New guy signing up for mentoring

Shawn Dream shawndream at gmail.com
Wed Nov 7 13:57:23 UTC 2007


I'm committed to learning more about Ubuntu because I believe in it's
philosophy strongly.

I'm signing up for mentoring and to get involved in the documentation
process because I believe that documentation and bug fixing is the biggest
hurdle keeping people from being able to use and improve their computers
freely with Ubuntu.

I've worked with Linux off an on for many years, jumping in, doing some
stuff, then getting repulsed because everything was too chaotic, too hard,
too undocumented.  With the solidity of the Ubuntu community, I hope that I
can personally break the documentation barrier for myself, and really help
others figure out why and how their systems work.

There are two main things I'd like to help get rolling on documentation.

1) 7.10 - where the heck are the docs?  https://help.ubuntu.com/ still lists
7.04 as the most recent stable version.  That's more than 20 days clearly
behind the times, not even decent for snail mail speed, let alone internet
speed.  I'm hoping there's a draft 7.10 tab waiting somewhere for approval,
and if not I want to get cranking on one, and also start one for Hardy
Heron.

2) Improve the central documentation.  Forums are not a complete solution,
and neither is a wiki.  If a Wiki is too open it becomes untrustable junk,
and if it is too closed it becomes out of date and inapplicable to the needs
of the community too quickly.  My ideal solution is a live tree.  The hard
branches of closed wiki should provide a rational framework for people to be
able to navigate towards what they need, and they should be able to submit
soft leaves of suggestions or issues that are not addessed in that branch.
This provides managed stability and clarity, while encouraging constructive
community feedback and help.

Please help me figure out how to get started helping on the documentation,
with the goal of hopefully eventually being able to work on one of those 2
things above.


Notes on my live tree project:
Forum users should be able to see at a glance what leaves they have open,
and any changes on the wiki to address that leaf.

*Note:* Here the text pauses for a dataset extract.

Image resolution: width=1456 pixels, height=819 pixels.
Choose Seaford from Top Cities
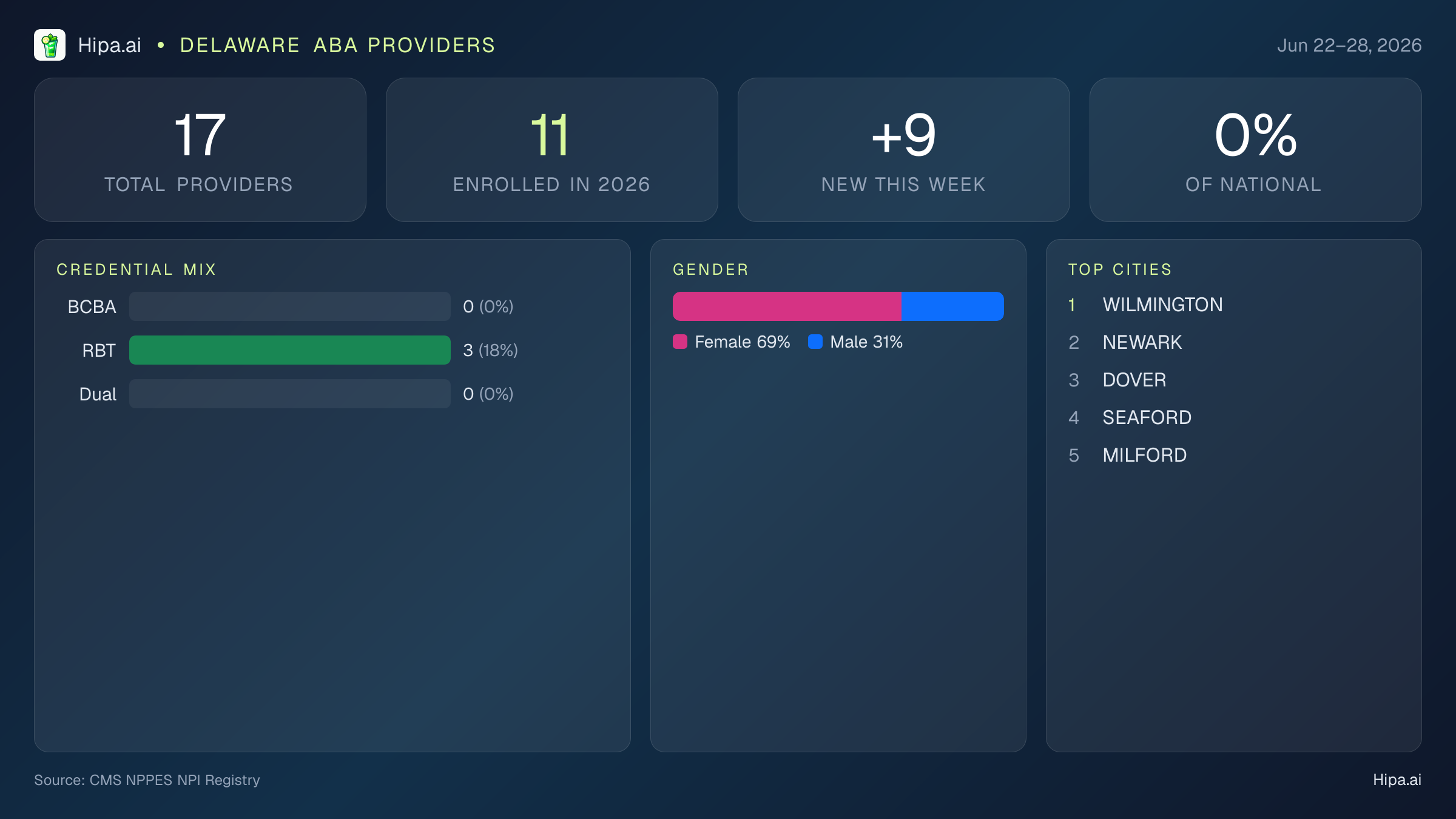pyautogui.click(x=1147, y=417)
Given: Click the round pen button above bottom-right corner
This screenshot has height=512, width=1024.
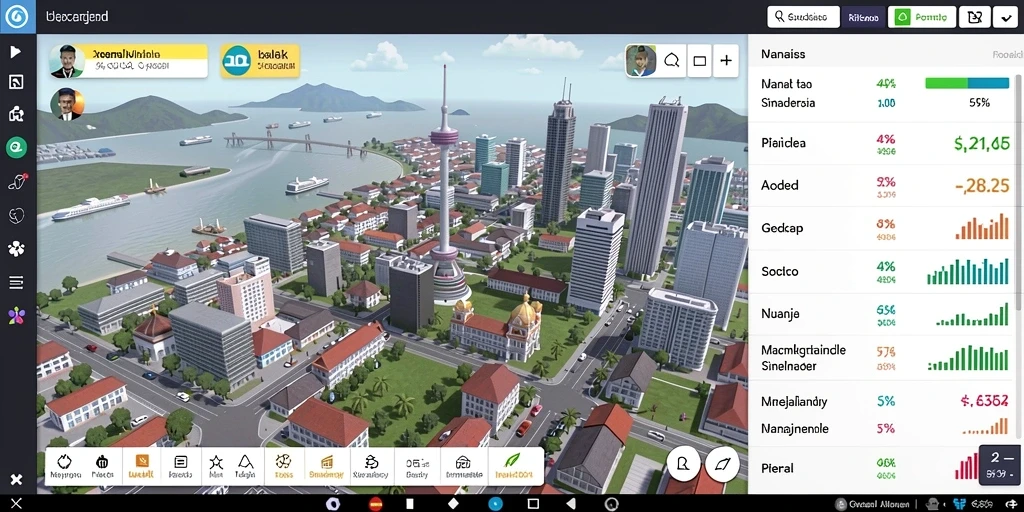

Leaves should have a tool to easily link to recent forum posts the user
viewed.

Leaves quickly age in a few days and fall off unless refreshed.

Wiki managers can quickly browse the tree for branches with a lot of active
leaves and clarify the documentation, split the branch into sub-branches to
handle different types of issues, or connect the branch to another branch
that has information on a related issue, or add contact information for an
upstream dev, to hopefully help.

Make it easy for wiki wranglers to copy information from leaves to branches.

Package managers could be given permissions to a certain branch dealing with
packages they maintain, to help rassle issues.

Users should be able to ditto another's leaf, (allowing them to choose
whether to follow that leaf if it changes, or stay put) reducing repitition.

7.10->Games->UT->sound->PADSP issues should be the same node as
7.04->Internet->Teamspeak->PADSP
issues,  or at least connected through ALL->System->Sound->PulseAudio->OSS
emulation.

Nodes should carry statistics specifying X active leaves (click to browse)
of X total ever, X% marked as solved (browse recent solutions), X% of old
leaves moved to this (click) branch, X% fell off unresolved.